Among the many philosophical jokes Lucian records, there are a few that suggest mockery of conventional religion. One of his friends asked him to go to the sanctuary of the healing god Asclepius to pray for his son. “You obviously think Asclepius is pretty deaf,” Demonax replied, “if he cannot hear us praying here.” Someone asked him if he thought that the soul was immortal, and he replied, “Oh yes, immortal in the way that everything is.” When he met a seer making public prophecies for money, he told him he could not justify the fee: “If you think you can change destiny, then whatever you ask for you’re charging too little; but if the future turns out as the god has decreed it, what use is prophecy?” Demonax seems to have been a philosopher in the Cynic mode (“He seemed to follow the man of Sinope in his dress”): aggressively satirical, an enemy of dogma rather than a doctrinaire adherent to any particular philosophical code. This made him more of an assailant of existing ideas about religion than an active evangelist for atheism.9
If Demonax remains an obscure figure, his biographer, Lucian (ca. AD 120–180), is one of the most influential ancient Greek writers of all. Born in Mesopotamian Samosata (near Adıyaman in modern Turkey), he attained literary fame across the empire. His squibs and fantasies have often earned him the label of atheist. One tenth-century Byzantine encyclopedia tells us about his nickname: “ ‘Blasphemer’ or ‘slanderer’—better, in fact, to call him ‘atheist,’ because in his dialogues he went so far as to ridicule religious discourse…The story goes that he was killed by dogs, because of his rabid attacks on the truth, for in his Life of Peregrinus he inveighs against Christianity, and (accursed man!) blasphemes against Christ himself.

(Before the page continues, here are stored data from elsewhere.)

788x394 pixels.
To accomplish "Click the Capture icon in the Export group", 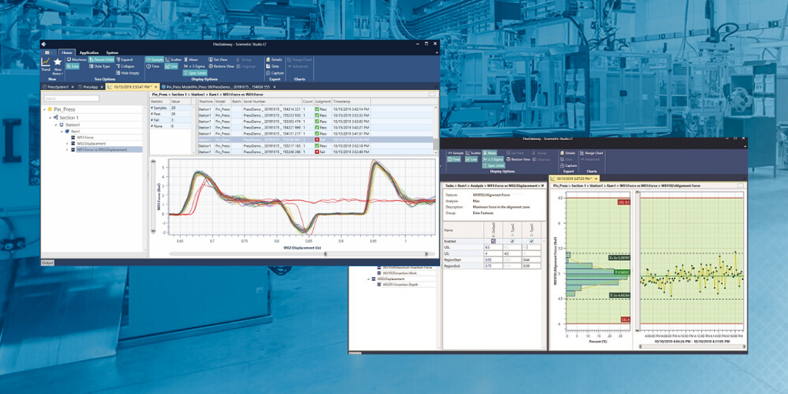I will pyautogui.click(x=275, y=73).
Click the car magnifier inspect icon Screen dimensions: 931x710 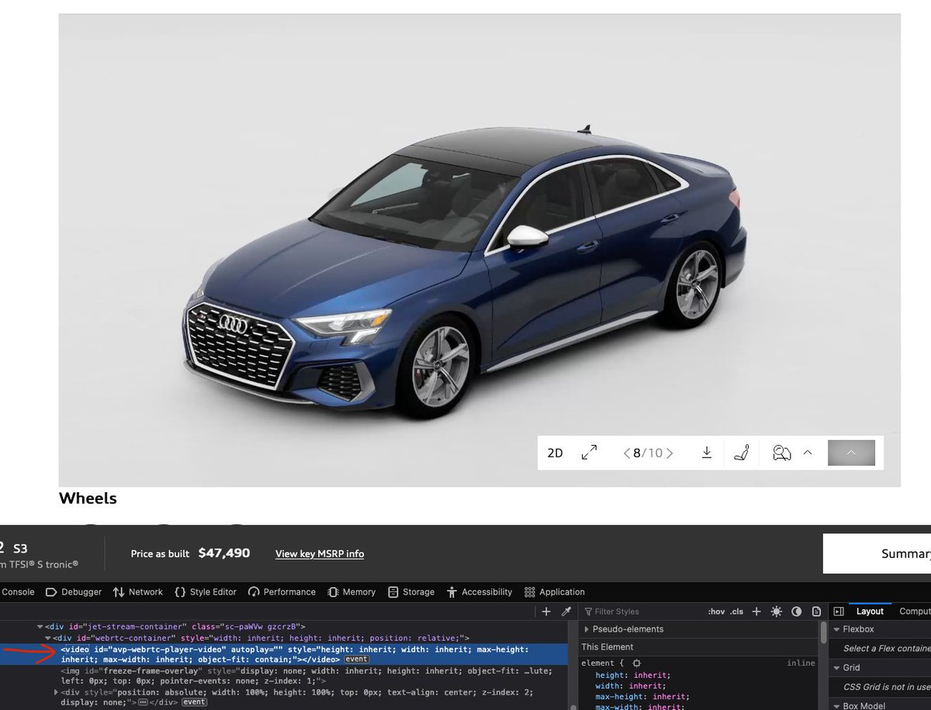781,453
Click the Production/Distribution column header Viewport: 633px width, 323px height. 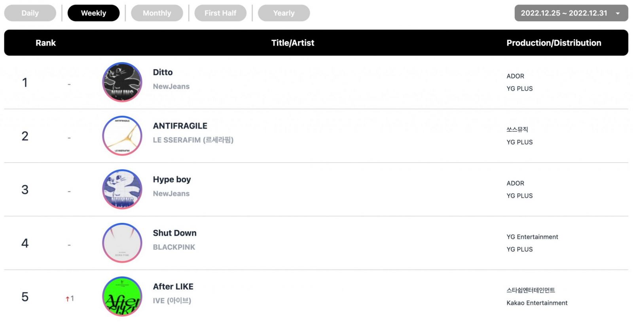[553, 43]
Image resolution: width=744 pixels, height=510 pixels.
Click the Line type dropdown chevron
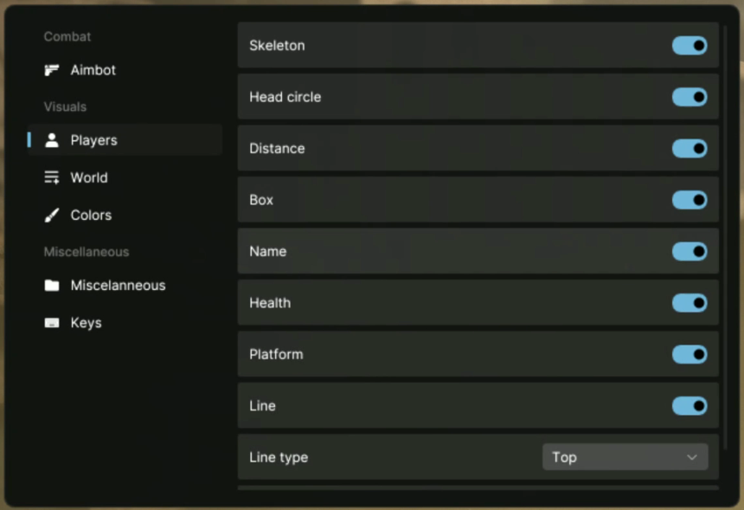pyautogui.click(x=692, y=457)
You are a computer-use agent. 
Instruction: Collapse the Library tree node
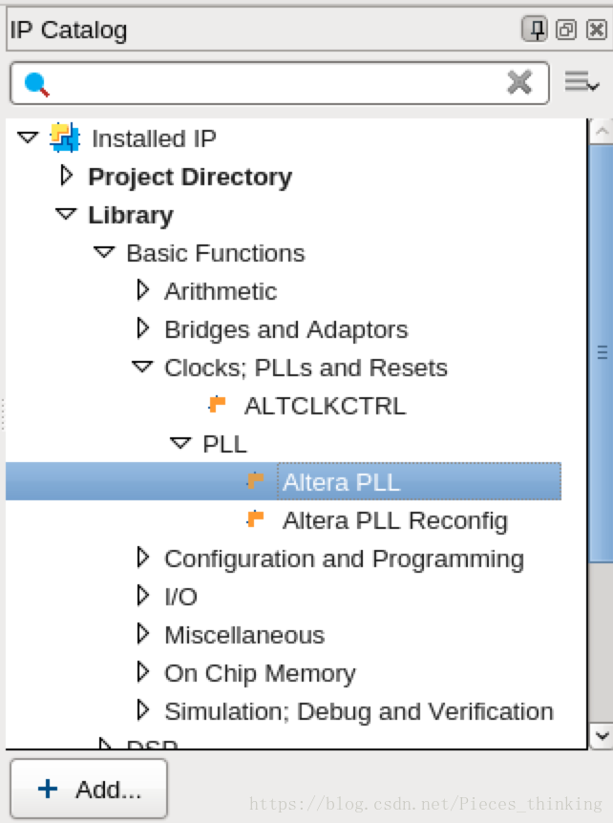pos(66,215)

For that reason he paid the penalty befitting his rabidity in this world, and in the life to come he will share the eternal fire with Satan.” No more temperate was the sixteenth-century Catholic Inquisition, which placed his work on their list of proscribed books. Conversely, however, he was also championed by the early modern humanists, who saw him as a fearless mocker of religious flummery. Thomas More and Erasmus were both keen translators and literary imitators; later on he would inspire Voltaire and Swift.10
Lucian won his reputation as an atheist, and as Satan’s eternal companion, primarily because he satirized Christians. He was in fact the earliest non-Christian writer of Greek to mention the new cult of Christ, whom he cheerfully mocked as “the impaled sophist” (assimilating the Roman practice of crucifixion to the Greek anaskolopisis, or “impaling,” used for the most degraded criminals). But Christians, who were few in number at this time, are not in fact his primary target. He is much more concerned with exposing the logical fallacies of mainstream Greek ideas about the gods and the ludicrous ritual practices of the pious.11
Was Lucian actually an atheist, as the Byzantine encyclopedia claimed? This is a question that has divided scholars. It is, in fact, probably the wrong question to ask. Most of his writings are dramatic dialogues and fictions, texts that do not reveal their author’s opinion. He revels in the play of multiple literary identities, weaving in references to “Lukinos” (a play on his own Greek name, Loukianos), “the Syrian,” “Tykhiades” (“Child of Fate”), and similar. Lucian never sits his readers down and confesses his innermost thoughts. Nor does he feel any strong obligation to be consistent: he can quite happily mock religion in one text while attacking someone for impiety in another. Like his biographical subject Demonax, he was not so much a dogmatic atheist as a merciless mocker of pretentiousness and folly, and it just so happened that religion offered a number of highly visible targets.12
When Lucian trains his sights on religion it is usually religion of a very traditional variety. Like other intellectuals of the day, he was saturated with the ancient literature of archaic Greece and democratic Athens. His was a learned, refined form of humor, targeted at those who knew their Thucydides, Euripides, and Plato. His Dialogues of the Gods, for example, pokes fun at the deities of Homer and mythology and places them in comically prosaic situations. Pan tries to get Hermes to recognize him as his father, which will mean addressing the awkward issue of why he (the son) is half goat…who, then, is the mother? Hermes (the messenger god) protests to his mother that it is not fair that the younger gods have to do
all of the errand jobs. Hera reveals to Zeus that that nice young man Ixion, who has been coming around to dinner, has been making passes at her. The fun here lies in the clash of literary registers: the Olympian gods are supposed to manifest themselves solemn and dignified in sublime poetry, not whine about practicalities in knockabout farce. There is nothing intrinsically atheistic about these dialogues, but they are hardly flattering either.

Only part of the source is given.